To determine if the effects of HER2 overexpression on tumorigenicity occurred in all transfected cells or was limited to stem/progenitor cells, we examined the ability of Aldefluor-positive and negative populations to form tumors in the humanized mammary fat pads of NOD/SCID mice. We demonstrated equal HER2 total and surface expression in Aldefluor-positive and Aldefluor-negative cell populations (Figure 3B and Supplemental Figure 3A) Despite equal levels of HER2 expression in Aldefluor-positive and negative SUM159-HER2 cells, only the Aldefluor-positive cells were tumorigenic in this model (Figure 3B and C). Figure 3C illustrates the ability of serial dilutions of Aldefluor-positive and negative populations of HER2 overexpressing cells to form tumors. As few as 500 Aldefluor-positive cells, reproducibly formed tumors whereas only limited tumor growth was seen when up to 50,000 Aldefluor-negative cells were injected. As was the case for MCF7-HER2 cells, we found that only the Aldefluor-positive population of the MCF7-HER2 cells was tumorigenic (Supplementary Figure 4A). The ability of Aldefluor-positive but not Aldefluor-negative cells to form tumors was also demonstrated in three HER2-amplified breast cancer cell lines (Figure 3D). Similar level of HER2 surface expression in Aldefluor-positive and Aldefluor-negative cell populations were demonstrated by flow cytometry and immunohistochemistry (Supplemental Figure 3B and C). The Aldefluor-positive population was not only capable of self-renewal as demonstrated by serial transplantation, but was also able to regenerate the phenotypic heterogeneity of Aldefluor-positive and negative populations found in the initial tumor (Figure 3B). Thus, the Aldefluor-positive-HER2-positive cell population meets the functional definition of “cancer stem cells” in its ability to both self-renew and to differentiate regenerating the cellular heterogeneity present in the original tumor.

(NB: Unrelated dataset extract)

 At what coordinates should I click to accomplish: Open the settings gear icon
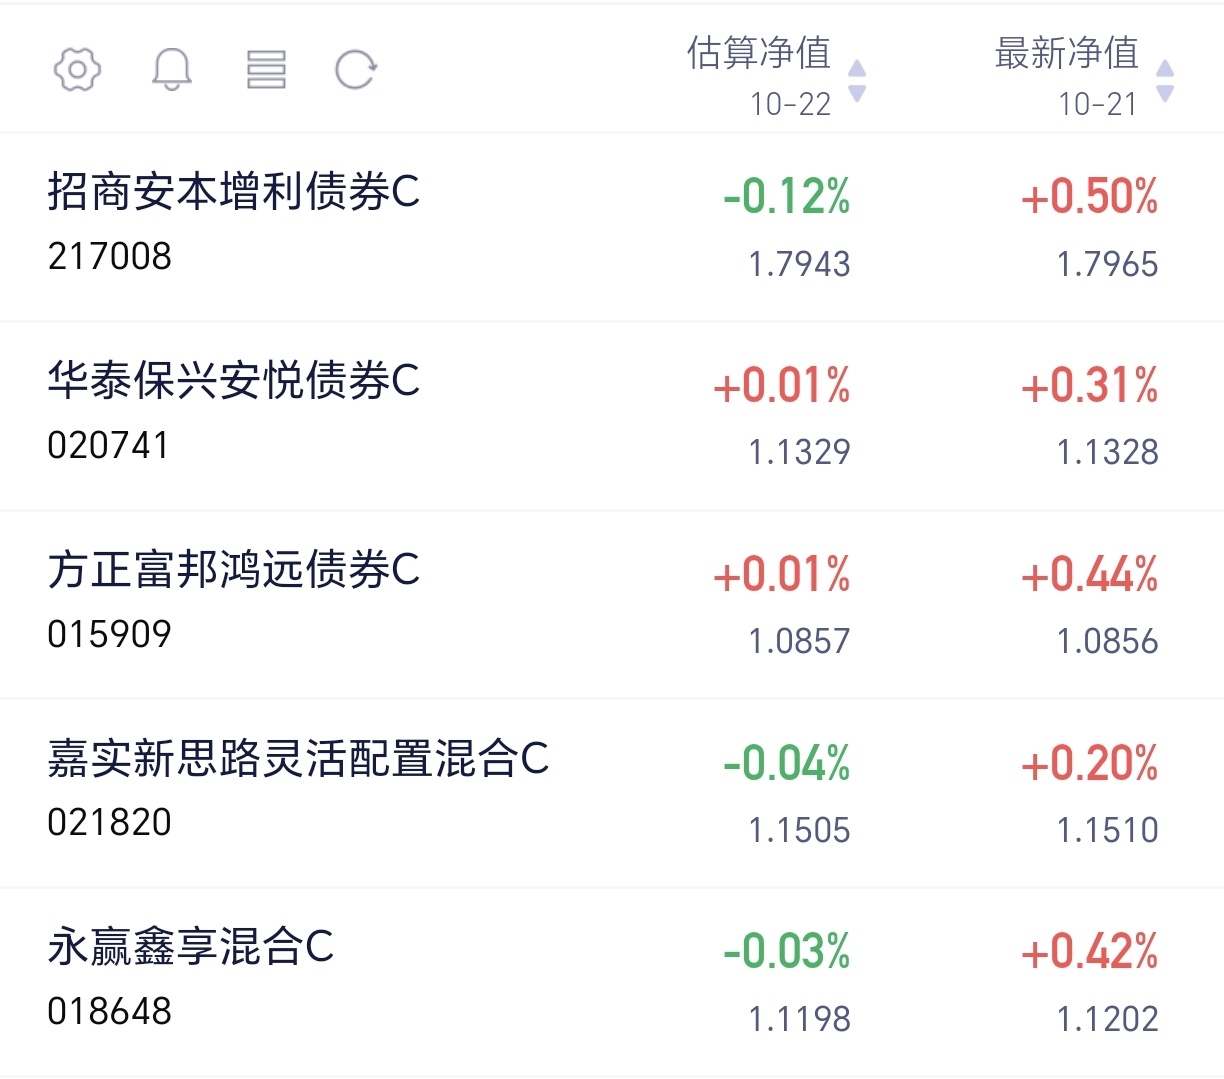[x=77, y=70]
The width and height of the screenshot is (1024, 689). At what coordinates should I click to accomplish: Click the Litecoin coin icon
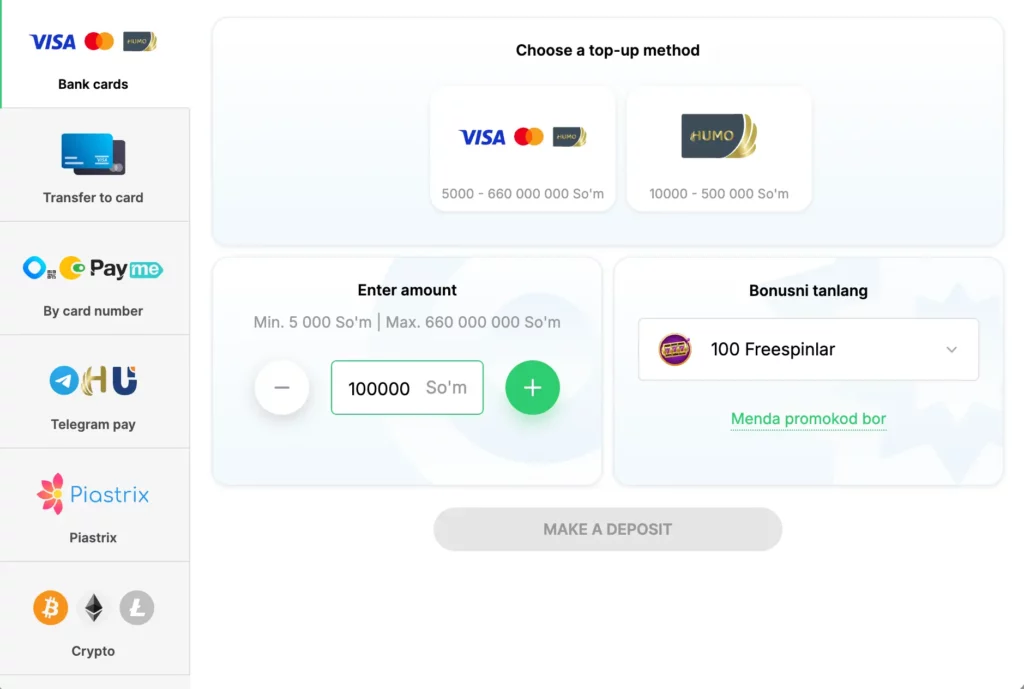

To determine whether HER2 overexpression increased the tumorigenicity of the cancer stem cell component, we examined the tumorigenicity of the Aldefluor-positive populations of SUM159-DsRed or SUM159-HER2 cells. HER2 overexpression increased the rate of tumor growth in Aldefluor-positive cells approximately two-fold compared to control Aldefluor-positive cells (Supplemental 4B). Together, these results demonstrate that the effects of HER2 on tumorigenicity are due to its effects on the Aldefluor-positive cancer stem cell component. HER2 overexpression expands this population as well as increasing its tumorigenicity.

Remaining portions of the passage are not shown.